[What to do]: Produce an exact transcription of every entry.

[Data in this exercise]:

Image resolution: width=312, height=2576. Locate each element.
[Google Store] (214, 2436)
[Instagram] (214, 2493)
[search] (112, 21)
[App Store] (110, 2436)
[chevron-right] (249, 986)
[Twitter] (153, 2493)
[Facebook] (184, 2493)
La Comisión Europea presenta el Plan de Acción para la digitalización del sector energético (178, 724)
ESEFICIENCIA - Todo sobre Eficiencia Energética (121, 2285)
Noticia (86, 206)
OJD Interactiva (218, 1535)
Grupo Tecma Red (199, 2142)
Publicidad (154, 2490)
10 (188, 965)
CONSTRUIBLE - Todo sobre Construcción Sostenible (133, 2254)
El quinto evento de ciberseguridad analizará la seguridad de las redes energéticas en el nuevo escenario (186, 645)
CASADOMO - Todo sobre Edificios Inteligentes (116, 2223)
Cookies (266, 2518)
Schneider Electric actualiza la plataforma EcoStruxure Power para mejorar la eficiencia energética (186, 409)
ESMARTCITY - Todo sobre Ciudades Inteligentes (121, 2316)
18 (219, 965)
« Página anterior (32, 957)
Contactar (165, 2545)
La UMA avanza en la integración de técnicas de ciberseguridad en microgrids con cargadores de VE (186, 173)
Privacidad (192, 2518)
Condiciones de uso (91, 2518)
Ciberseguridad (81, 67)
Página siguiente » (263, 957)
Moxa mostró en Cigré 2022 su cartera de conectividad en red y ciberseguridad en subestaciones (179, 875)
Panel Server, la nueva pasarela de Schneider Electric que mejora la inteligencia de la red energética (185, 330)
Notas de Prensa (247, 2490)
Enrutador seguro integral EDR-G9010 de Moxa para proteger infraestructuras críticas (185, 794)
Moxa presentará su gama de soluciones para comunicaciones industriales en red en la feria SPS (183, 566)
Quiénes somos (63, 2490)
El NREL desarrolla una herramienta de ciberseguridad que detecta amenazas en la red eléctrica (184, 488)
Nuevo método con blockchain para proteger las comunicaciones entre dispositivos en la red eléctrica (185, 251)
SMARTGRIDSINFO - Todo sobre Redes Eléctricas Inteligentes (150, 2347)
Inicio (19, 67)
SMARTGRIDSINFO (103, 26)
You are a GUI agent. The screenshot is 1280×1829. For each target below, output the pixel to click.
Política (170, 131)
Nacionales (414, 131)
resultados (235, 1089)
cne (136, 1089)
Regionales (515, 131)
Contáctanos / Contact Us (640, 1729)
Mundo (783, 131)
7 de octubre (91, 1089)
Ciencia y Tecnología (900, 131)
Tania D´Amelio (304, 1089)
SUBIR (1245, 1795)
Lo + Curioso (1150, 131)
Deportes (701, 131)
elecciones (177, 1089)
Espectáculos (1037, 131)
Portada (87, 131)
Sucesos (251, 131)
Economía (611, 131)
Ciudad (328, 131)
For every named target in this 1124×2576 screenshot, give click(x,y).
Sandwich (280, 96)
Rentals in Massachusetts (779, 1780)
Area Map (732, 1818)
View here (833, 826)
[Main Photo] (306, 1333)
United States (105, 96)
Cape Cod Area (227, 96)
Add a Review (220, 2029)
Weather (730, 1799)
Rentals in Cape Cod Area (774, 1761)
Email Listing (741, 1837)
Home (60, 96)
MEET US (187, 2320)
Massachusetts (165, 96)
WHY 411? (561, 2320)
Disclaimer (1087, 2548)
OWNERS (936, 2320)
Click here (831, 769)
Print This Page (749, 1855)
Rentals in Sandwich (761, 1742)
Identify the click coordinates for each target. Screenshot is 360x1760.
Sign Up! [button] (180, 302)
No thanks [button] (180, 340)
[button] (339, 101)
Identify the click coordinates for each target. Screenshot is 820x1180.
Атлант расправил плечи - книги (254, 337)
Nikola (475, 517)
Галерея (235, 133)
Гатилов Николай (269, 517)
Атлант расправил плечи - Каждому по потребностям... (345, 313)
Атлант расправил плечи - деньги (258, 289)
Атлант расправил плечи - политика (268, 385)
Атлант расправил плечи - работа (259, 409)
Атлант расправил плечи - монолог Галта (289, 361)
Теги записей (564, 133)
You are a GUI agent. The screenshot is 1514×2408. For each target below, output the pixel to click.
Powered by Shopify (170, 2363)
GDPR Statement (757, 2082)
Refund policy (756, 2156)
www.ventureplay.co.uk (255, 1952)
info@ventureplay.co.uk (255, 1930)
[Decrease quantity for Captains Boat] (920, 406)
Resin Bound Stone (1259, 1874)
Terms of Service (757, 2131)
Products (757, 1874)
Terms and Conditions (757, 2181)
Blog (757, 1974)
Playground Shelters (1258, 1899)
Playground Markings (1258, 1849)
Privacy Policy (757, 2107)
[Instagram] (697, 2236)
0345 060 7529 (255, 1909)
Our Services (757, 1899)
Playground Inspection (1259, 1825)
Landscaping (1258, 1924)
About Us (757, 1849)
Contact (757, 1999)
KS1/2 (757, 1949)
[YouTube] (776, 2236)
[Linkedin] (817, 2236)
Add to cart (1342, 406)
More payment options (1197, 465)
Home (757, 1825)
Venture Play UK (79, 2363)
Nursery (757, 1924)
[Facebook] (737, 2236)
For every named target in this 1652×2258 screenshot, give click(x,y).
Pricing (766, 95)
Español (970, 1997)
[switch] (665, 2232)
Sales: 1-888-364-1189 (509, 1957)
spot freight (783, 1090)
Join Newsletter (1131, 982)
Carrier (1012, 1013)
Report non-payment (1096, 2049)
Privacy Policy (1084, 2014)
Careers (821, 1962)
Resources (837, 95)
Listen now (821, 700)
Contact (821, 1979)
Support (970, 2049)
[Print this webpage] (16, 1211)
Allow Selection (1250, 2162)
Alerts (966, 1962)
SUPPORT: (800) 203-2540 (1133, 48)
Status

[Exercise answer]:
Image resolution: width=312, height=2576. Locate each element.
[Google Store] (214, 2436)
[Instagram] (214, 2493)
[search] (112, 21)
[App Store] (110, 2436)
[chevron-right] (249, 986)
[Twitter] (153, 2493)
[Facebook] (184, 2493)
La Comisión Europea presenta el Plan de Acción para la digitalización del sector energético (178, 724)
ESEFICIENCIA - Todo sobre Eficiencia Energética (121, 2285)
Noticia (86, 206)
OJD Interactiva (218, 1535)
Grupo Tecma Red (199, 2142)
Publicidad (154, 2490)
10 (188, 965)
CONSTRUIBLE - Todo sobre Construcción Sostenible (133, 2254)
El quinto evento de ciberseguridad analizará la seguridad de las redes energéticas en el nuevo escenario (186, 645)
CASADOMO - Todo sobre Edificios Inteligentes (116, 2223)
Cookies (266, 2518)
Schneider Electric actualiza la plataforma EcoStruxure Power para mejorar la eficiencia energética (186, 409)
ESMARTCITY - Todo sobre Ciudades Inteligentes (121, 2316)
18 (219, 965)
« Página anterior (32, 957)
Contactar (165, 2545)
La UMA avanza en la integración de técnicas de ciberseguridad en microgrids con cargadores de VE (186, 173)
Privacidad (192, 2518)
Condiciones de uso (91, 2518)
Ciberseguridad (81, 67)
Página siguiente » (263, 957)
Moxa mostró en Cigré 2022 su cartera de conectividad en red y ciberseguridad en subestaciones (179, 875)
Panel Server, la nueva pasarela de Schneider Electric que mejora la inteligencia de la red energética (185, 330)
Notas de Prensa (247, 2490)
Enrutador seguro integral EDR-G9010 de Moxa para proteger infraestructuras críticas (185, 794)
Moxa presentará su gama de soluciones para comunicaciones industriales en red en la feria SPS (183, 566)
Quiénes somos (63, 2490)
El NREL desarrolla una herramienta de ciberseguridad que detecta amenazas en la red eléctrica (184, 488)
Nuevo método con blockchain para proteger las comunicaciones entre dispositivos en la red eléctrica (185, 251)
SMARTGRIDSINFO - Todo sobre Redes Eléctricas Inteligentes (150, 2347)
Inicio (19, 67)
SMARTGRIDSINFO (103, 26)
You are a GUI agent. The screenshot is 1280×1829. For each target below, output the pixel to click.
Política (170, 131)
Nacionales (414, 131)
resultados (235, 1089)
cne (136, 1089)
Regionales (515, 131)
Contáctanos / Contact Us (640, 1729)
Mundo (783, 131)
7 de octubre (91, 1089)
Ciencia y Tecnología (900, 131)
Tania D´Amelio (304, 1089)
SUBIR (1245, 1795)
Lo + Curioso (1150, 131)
Deportes (701, 131)
elecciones (177, 1089)
Espectáculos (1037, 131)
Portada (87, 131)
Sucesos (251, 131)
Economía (611, 131)
Ciudad (328, 131)
For every named target in this 1124×2576 screenshot, give click(x,y).
Sandwich (280, 96)
Rentals in Massachusetts (779, 1780)
Area Map (732, 1818)
View here (833, 826)
[Main Photo] (306, 1333)
United States (105, 96)
Cape Cod Area (227, 96)
Add a Review (220, 2029)
Weather (730, 1799)
Rentals in Cape Cod Area (774, 1761)
Email Listing (741, 1837)
Home (60, 96)
MEET US (187, 2320)
Massachusetts (165, 96)
WHY 411? (561, 2320)
Disclaimer (1087, 2548)
OWNERS (936, 2320)
Click here (831, 769)
Print This Page (749, 1855)
Rentals in Sandwich (761, 1742)
Identify the click coordinates for each target. Screenshot is 360x1760.
Sign Up! [button] (180, 302)
No thanks [button] (180, 340)
[button] (339, 101)
Identify the click coordinates for each target. Screenshot is 820x1180.
Атлант расправил плечи - книги (254, 337)
Nikola (475, 517)
Галерея (235, 133)
Гатилов Николай (269, 517)
Атлант расправил плечи - Каждому по потребностям... (345, 313)
Атлант расправил плечи - деньги (258, 289)
Атлант расправил плечи - политика (268, 385)
Атлант расправил плечи - работа (259, 409)
Атлант расправил плечи - монолог Галта (289, 361)
Теги записей (564, 133)
You are a GUI agent. The screenshot is 1514×2408. For each target below, output the pixel to click.
Powered by Shopify (170, 2363)
GDPR Statement (757, 2082)
Refund policy (756, 2156)
www.ventureplay.co.uk (255, 1952)
info@ventureplay.co.uk (255, 1930)
[Decrease quantity for Captains Boat] (920, 406)
Resin Bound Stone (1259, 1874)
Terms of Service (757, 2131)
Products (757, 1874)
Terms and Conditions (757, 2181)
Blog (757, 1974)
Playground Shelters (1258, 1899)
Playground Markings (1258, 1849)
Privacy Policy (757, 2107)
[Instagram] (697, 2236)
0345 060 7529 (255, 1909)
Our Services (757, 1899)
Playground Inspection (1259, 1825)
Landscaping (1258, 1924)
About Us (757, 1849)
Contact (757, 1999)
KS1/2 (757, 1949)
[YouTube] (776, 2236)
[Linkedin] (817, 2236)
Add to cart (1342, 406)
More payment options (1197, 465)
Home (757, 1825)
Venture Play UK (79, 2363)
Nursery (757, 1924)
[Facebook] (737, 2236)
For every named target in this 1652×2258 screenshot, give click(x,y).
Pricing (766, 95)
Español (970, 1997)
[switch] (665, 2232)
Sales: 1-888-364-1189 (509, 1957)
spot freight (783, 1090)
Join Newsletter (1131, 982)
Carrier (1012, 1013)
Report non-payment (1096, 2049)
Privacy Policy (1084, 2014)
Careers (821, 1962)
Resources (837, 95)
Listen now (821, 700)
Contact (821, 1979)
Support (970, 2049)
[Print this webpage] (16, 1211)
Allow Selection (1250, 2162)
Alerts (966, 1962)
SUPPORT: (800) 203-2540 (1133, 48)
Status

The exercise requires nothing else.